Growth rate regulation in Escherichia coli

Abstract

Growth rate regulation in bacteria has been an important issue in bacterial physiology for the past 50 years. This review, using Escherichia coli as a paradigm, summarizes the mechanisms for the regulation of rRNA synthesis in the context of systems biology, particularly, in the context of genome-wide competition for limited RNA polymerase (RNAP) in the cell under different growth conditions including nutrient starvation. The specific location of the seven rrn operons in the chromosome and the unique properties of the rrn promoters contribute to growth rate regulation. The length of the rrn transcripts, coupled with gene dosage effects, influence the distribution of RNAP on the chromosome in response to growth rate. Regulation of rRNA synthesis depends on multiple factors that affect the structure of the nucleoid and the allocation of RNAP for global gene expression. The magic spot ppGpp, which acts with DksA synergistically, is a key effector in both the growth rate regulation and the stringent response induced by nutrient starvation, mainly because the ppGpp level changes in response to environmental cues. It regulates rRNA synthesis via a cascade of events including both transcription initiation and elongation, and can be explained by an RNAP redistribution (allocation) model.

Fig. 1

Location of seven rrn operons as indicated by capital letters (red) in Escherichia coli chromosome map. The numbers indicate the minute in the map, oriC for the origin of chromosome replication and ter for the terminus of replication. The direction of rrn transcription is indicated by arrows (red) and the bidirectional replication by arrowheads. Only a tiny fraction of E. coli genome encodes for the seven rrn operons.

Fig. 2

(a) The distribution of RNAP is sensitive to environmental cues.

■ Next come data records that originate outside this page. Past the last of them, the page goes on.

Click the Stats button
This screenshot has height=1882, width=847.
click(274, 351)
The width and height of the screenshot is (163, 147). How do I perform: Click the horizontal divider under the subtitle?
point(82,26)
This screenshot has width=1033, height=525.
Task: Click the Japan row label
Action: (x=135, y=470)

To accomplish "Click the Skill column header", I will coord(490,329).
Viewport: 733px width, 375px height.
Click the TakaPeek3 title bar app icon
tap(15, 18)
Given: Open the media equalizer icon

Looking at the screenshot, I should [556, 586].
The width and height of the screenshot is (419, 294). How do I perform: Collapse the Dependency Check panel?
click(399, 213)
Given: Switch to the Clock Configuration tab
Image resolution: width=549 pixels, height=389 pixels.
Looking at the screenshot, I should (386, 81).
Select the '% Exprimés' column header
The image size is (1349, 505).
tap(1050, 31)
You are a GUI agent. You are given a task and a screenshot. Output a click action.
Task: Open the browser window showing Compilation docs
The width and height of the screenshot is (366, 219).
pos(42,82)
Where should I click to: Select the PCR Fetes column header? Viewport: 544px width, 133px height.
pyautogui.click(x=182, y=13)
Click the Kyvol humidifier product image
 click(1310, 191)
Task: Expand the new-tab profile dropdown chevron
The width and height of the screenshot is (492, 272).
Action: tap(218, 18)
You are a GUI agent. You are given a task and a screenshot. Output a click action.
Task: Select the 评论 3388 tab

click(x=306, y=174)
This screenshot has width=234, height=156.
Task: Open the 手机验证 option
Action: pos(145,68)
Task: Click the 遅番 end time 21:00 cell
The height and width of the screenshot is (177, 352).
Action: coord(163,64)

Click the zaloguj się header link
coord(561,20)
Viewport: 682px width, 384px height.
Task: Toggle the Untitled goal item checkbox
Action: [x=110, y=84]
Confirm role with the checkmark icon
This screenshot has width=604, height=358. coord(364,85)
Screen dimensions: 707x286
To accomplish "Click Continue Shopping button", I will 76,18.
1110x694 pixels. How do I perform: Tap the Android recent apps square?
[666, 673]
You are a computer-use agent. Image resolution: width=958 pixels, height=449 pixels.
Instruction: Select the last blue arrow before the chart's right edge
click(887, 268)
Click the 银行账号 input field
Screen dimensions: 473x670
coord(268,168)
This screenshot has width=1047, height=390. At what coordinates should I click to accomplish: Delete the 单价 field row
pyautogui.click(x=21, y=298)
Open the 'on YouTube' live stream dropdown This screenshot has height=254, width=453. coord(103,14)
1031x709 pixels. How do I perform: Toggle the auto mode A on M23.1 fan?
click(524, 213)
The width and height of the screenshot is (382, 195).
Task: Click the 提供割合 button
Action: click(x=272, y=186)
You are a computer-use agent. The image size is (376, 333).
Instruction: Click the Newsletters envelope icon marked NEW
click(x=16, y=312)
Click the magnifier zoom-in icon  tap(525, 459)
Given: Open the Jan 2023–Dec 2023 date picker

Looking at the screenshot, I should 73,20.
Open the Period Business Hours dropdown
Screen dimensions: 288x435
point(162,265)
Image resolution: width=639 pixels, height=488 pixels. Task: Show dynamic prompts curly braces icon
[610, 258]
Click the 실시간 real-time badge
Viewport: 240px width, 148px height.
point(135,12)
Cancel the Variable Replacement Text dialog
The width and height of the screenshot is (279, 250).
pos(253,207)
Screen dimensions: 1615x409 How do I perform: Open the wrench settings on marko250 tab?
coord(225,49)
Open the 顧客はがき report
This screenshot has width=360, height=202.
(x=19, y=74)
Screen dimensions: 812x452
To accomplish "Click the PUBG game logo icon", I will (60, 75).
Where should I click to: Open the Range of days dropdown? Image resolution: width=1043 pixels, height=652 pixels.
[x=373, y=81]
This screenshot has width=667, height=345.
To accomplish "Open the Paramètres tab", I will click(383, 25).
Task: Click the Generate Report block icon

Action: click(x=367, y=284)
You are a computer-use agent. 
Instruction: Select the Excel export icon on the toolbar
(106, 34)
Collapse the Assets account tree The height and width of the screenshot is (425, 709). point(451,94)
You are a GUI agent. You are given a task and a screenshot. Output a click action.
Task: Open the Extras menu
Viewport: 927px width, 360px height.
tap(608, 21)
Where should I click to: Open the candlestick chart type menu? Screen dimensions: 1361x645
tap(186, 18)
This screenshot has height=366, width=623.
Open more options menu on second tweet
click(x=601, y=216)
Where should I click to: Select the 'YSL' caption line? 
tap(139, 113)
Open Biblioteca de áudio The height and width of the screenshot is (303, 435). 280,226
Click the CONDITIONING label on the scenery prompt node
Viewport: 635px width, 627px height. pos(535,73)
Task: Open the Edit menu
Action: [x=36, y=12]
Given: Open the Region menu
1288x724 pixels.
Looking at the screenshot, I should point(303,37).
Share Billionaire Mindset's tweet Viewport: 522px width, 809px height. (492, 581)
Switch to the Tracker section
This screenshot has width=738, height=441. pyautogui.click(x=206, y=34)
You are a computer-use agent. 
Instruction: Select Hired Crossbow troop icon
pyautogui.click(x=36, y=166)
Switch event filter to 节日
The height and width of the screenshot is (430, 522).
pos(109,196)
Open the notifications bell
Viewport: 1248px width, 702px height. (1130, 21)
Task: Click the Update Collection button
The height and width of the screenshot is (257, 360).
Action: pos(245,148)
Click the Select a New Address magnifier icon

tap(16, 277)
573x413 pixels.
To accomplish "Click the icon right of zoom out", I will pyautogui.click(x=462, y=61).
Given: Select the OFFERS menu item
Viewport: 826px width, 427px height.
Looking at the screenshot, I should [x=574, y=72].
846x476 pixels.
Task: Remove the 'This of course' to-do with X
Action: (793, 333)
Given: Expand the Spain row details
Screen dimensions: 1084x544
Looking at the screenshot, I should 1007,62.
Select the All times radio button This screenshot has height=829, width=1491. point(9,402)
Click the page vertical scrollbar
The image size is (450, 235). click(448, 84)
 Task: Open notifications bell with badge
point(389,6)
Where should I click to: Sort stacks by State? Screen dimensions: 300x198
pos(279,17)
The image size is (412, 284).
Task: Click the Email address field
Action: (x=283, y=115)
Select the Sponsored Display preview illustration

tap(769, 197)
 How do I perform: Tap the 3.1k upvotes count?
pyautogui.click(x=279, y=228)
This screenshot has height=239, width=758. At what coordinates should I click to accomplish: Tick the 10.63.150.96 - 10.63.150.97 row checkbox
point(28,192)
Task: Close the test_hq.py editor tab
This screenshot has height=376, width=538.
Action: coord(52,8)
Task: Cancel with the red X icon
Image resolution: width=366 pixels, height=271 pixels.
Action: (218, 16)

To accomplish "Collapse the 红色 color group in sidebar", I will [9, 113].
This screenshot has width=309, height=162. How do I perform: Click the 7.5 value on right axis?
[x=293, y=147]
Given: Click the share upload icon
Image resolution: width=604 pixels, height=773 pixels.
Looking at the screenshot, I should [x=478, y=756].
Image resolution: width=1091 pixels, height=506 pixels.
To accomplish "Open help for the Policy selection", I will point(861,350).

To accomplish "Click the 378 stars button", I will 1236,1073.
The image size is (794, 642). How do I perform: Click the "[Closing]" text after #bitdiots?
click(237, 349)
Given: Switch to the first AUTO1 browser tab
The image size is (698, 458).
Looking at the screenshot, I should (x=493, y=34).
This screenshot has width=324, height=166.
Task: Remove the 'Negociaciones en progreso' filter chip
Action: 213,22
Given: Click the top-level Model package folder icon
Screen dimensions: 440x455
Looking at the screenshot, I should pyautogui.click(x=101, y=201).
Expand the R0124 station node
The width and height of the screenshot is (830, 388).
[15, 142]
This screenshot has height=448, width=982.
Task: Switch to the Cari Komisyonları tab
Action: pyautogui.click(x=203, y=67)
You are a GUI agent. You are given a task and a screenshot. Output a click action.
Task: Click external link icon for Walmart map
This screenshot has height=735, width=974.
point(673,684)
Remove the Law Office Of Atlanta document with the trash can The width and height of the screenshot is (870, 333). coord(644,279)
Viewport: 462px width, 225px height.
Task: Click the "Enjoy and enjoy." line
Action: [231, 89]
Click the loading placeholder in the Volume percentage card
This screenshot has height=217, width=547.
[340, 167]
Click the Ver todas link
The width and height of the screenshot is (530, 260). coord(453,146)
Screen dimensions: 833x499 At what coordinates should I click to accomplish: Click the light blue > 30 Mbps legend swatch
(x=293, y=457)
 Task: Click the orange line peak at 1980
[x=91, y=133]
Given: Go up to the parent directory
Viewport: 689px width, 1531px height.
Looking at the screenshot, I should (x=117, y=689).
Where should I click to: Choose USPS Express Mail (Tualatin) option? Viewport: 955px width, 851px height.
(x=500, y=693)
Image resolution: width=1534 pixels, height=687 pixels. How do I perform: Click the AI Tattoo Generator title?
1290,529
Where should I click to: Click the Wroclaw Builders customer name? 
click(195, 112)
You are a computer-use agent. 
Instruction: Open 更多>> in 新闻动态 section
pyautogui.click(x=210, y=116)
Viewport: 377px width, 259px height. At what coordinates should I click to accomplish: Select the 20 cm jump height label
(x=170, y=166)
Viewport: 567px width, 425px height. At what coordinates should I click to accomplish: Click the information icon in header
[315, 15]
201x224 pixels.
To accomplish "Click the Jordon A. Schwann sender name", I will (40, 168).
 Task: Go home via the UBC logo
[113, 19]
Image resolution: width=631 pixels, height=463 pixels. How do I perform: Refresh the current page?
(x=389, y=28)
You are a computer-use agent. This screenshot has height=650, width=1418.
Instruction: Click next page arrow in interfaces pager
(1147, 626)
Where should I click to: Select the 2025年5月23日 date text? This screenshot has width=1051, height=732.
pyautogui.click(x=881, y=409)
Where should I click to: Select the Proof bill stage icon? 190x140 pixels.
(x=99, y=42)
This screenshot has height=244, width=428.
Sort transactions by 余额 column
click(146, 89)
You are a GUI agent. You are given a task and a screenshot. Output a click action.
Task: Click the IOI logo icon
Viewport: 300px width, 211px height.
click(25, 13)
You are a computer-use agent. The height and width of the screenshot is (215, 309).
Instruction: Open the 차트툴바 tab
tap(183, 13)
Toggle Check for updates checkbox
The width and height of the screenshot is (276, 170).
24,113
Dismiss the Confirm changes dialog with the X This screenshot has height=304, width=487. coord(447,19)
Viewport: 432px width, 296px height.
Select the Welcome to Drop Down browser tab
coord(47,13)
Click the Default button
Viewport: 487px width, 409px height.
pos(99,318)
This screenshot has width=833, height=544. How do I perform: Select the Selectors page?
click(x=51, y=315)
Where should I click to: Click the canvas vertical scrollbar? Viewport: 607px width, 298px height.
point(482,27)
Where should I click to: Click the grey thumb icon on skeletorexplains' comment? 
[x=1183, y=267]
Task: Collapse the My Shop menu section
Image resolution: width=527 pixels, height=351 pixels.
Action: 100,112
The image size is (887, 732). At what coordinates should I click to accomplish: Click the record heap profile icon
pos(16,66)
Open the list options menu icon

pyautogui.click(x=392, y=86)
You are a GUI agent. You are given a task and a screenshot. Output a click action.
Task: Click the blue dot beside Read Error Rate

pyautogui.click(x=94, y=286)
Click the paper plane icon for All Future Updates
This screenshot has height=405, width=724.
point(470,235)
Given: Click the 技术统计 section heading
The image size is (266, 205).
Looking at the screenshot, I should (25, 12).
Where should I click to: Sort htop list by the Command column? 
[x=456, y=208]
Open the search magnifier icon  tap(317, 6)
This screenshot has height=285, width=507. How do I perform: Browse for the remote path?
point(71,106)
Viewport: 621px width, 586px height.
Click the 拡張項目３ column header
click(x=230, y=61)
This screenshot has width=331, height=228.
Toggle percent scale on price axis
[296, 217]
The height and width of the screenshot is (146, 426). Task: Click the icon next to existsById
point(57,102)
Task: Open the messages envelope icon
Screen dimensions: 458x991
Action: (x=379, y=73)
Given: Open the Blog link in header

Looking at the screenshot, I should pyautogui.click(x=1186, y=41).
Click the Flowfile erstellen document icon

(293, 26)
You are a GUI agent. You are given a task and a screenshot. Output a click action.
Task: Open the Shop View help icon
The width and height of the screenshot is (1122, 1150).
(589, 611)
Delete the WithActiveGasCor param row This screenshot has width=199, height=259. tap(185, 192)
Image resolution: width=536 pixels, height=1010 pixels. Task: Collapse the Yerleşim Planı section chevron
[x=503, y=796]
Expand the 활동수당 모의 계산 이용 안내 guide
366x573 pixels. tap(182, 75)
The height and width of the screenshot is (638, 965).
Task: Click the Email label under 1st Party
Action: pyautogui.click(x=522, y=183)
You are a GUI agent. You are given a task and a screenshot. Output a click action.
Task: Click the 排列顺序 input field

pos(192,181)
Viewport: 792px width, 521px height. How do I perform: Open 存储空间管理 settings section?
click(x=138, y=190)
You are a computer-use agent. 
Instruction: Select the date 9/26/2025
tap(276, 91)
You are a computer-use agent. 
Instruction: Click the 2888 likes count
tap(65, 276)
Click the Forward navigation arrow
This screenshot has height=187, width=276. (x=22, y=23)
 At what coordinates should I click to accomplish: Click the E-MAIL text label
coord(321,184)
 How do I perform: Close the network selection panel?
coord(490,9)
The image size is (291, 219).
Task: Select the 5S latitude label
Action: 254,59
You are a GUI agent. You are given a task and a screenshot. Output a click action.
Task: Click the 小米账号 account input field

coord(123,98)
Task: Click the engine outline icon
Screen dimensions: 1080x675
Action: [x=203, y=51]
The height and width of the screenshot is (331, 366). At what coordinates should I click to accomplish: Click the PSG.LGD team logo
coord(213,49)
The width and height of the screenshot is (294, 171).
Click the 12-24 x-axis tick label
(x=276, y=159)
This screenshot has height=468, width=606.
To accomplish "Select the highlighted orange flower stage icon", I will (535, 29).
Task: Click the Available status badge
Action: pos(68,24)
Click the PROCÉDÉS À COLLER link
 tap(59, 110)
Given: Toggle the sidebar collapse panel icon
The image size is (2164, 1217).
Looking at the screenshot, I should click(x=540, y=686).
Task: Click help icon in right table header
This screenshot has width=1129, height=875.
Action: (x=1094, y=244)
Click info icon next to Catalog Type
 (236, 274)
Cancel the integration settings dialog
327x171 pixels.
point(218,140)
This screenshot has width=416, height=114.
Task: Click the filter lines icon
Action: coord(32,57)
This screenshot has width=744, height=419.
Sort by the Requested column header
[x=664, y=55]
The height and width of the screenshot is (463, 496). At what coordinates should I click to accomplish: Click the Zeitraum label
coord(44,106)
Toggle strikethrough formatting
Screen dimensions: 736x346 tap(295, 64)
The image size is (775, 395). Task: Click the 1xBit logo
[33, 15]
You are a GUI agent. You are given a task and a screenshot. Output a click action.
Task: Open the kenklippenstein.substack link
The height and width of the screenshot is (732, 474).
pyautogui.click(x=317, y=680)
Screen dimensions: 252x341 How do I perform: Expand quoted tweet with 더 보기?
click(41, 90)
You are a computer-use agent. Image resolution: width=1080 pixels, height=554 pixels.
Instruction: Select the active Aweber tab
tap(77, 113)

During optimal growth, concentrated RNAP (pseudo-colored green) forms dominant transcription foci, which are proposed to be special transcription factories and the nucleolus-like structures, where rRNA is being actively synthesized, in a mid-log cell grown in nutrient rich LB. With the addition of serine hydroxamate (SHX), which caused cell starvation for amino acid and induced the stringent response, RNAP is redistributed relatively homogeneously in the nucleoids. The RNAP is fused with a fluorescent protein and imaged with a fluorescent microscope with the corresponding cells in phase contrast as described (Cabrera & Jin, 2003). (b) Model illustrating the dynamics of the transcription factories or foci and the putative nucleolus-like structures under the two extreme growth conditions. The Escherichia coli chromosome is represented as blue lines folded in loops, the ori of replication as a black square, the seven rRNA operons as large red circles with letters, and two representative tRNA operons as small red circles. The RNAP molecules are represented as small green circles. For simplicity, during optimal growth only two transcription factories/foci and putative nucleolus-like structures, which make the nucleoid more compact by pulling different stable RNA operons into proximity, are indicated (bottom part of the diagram, large green circles encompassing multiple large red cycles labeled 1 and 2) (Adapted from the study by Cabrera & Jin, 2003).

Fig. 3

A typical rrn operon is schematically illustrated. Two promoters (P1 and P2) and terminators (T) for the long rrn transcript are indicated. Blue symbols indicate positive elements for the regulation of rrn, including Fis-binding sites (box) and UP element (UP, star) at the extended P1 promoter region, and antitermination system (AT, triangle) after the P2 promoter. Red symbols indicate negative elements, including H-NS and/or Lrp binding site (box), G/C-rich ‘discrimination sequence’ (GC, circle) at the extended promoter region, and multiple pausing sites (vertical line) before the 16S RNA gene. The illustration is not drawn to scale.

Fig. 4

Model illustrating regulation of rRNA synthesis at system-level in Escherichia coli. RNAP holoenzyme (σR) binds to the rrn P1 promoter (P), forming multiple initiation complexes, including close complex (σRP_c) and open complex (σRP_o). Uniquely, the initiation complexes, particularly open complex, are intrinsically unstable and in rapid equilibrium with each other, before the formation of the stable initially transcribing complex σRP_i in the presence of NTPs. Many positive (blue) and negative (red) elements as indicated control the expression of rrn P1. The activities of RelA and/or SpoT are responsible for the basal level of ppGpp, which are inversely proportional to the nutrient quality of the media and rapid accumulation of high level of ppGpp during starvation. The effects of ppGpp on rRNA synthesis are twofold, including inhibition of initiation, and enhancing pausing of elongation RNAPs, which in turn decreases elongation-induced supercoiling and causes jamming of RNAP at the rrn P1 promoter. Depending on cell growth conditions, released RNAP (R) from rrn operons either rebinds to rrn P1 for reinitiation or redistributes to other non-rrn genome-wide DNA. See text for details.